Repeat the lines of the data exactly, from the first one through the one that contains "זימון תור בלחיצת כפתור >> (687, 1423)".

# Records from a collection

★ ★ ★ ★ ★

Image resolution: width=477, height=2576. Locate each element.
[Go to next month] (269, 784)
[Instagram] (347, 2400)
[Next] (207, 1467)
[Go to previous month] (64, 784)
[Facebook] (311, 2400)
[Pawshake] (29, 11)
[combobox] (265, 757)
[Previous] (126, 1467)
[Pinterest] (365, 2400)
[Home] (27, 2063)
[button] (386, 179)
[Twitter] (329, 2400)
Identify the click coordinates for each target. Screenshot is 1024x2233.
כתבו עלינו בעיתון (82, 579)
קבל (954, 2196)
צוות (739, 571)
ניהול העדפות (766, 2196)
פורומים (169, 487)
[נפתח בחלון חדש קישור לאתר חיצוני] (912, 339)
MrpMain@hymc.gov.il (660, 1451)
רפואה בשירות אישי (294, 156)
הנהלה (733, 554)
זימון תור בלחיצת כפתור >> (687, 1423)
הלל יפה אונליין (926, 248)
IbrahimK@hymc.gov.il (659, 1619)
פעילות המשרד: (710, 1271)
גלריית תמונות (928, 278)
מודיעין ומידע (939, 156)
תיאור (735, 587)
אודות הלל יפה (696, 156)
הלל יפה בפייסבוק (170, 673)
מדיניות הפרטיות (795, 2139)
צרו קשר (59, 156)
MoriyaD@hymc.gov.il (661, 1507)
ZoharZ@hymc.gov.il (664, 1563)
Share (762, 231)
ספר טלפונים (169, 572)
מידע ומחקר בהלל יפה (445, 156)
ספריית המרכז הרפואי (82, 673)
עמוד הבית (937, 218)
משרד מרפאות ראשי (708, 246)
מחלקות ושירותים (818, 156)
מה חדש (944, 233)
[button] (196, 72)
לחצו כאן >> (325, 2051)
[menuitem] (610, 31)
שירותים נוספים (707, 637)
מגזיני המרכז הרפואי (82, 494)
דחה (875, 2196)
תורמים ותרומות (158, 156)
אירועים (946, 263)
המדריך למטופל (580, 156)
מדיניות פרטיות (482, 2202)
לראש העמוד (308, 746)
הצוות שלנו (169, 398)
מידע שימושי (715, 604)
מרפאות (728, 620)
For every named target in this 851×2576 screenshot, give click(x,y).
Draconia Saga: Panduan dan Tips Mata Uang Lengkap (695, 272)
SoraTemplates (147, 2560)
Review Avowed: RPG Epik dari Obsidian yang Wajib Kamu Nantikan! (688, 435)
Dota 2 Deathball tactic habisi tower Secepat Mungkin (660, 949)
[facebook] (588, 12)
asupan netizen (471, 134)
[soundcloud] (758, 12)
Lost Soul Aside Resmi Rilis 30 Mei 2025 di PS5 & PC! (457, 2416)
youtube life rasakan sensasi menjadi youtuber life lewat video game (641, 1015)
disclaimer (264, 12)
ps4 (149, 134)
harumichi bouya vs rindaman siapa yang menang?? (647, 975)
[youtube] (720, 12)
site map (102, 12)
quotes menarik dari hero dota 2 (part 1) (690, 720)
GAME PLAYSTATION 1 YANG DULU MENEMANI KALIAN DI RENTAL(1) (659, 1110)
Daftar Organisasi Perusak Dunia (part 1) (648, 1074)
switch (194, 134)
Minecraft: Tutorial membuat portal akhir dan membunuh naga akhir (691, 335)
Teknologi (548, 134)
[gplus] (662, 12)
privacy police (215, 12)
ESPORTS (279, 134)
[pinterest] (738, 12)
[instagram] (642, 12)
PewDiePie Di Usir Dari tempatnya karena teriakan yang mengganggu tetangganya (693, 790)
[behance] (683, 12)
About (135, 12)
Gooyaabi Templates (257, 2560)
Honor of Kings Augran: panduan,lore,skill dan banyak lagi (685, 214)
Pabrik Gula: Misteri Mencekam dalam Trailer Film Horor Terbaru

★ ★ ★ ★ ★

# Exercise answer
Image resolution: width=477, height=2576. Locate each element.
[Go to next month] (269, 784)
[Instagram] (347, 2400)
[Next] (207, 1467)
[Go to previous month] (64, 784)
[Facebook] (311, 2400)
[Pawshake] (29, 11)
[combobox] (265, 757)
[Previous] (126, 1467)
[Pinterest] (365, 2400)
[Home] (27, 2063)
[button] (386, 179)
[Twitter] (329, 2400)
Identify the click coordinates for each target. Screenshot is 1024x2233.
כתבו עלינו בעיתון (82, 579)
קבל (954, 2196)
צוות (739, 571)
ניהול העדפות (766, 2196)
פורומים (169, 487)
[נפתח בחלון חדש קישור לאתר חיצוני] (912, 339)
MrpMain@hymc.gov.il (660, 1451)
רפואה בשירות אישי (294, 156)
הנהלה (733, 554)
זימון תור בלחיצת כפתור >> (687, 1423)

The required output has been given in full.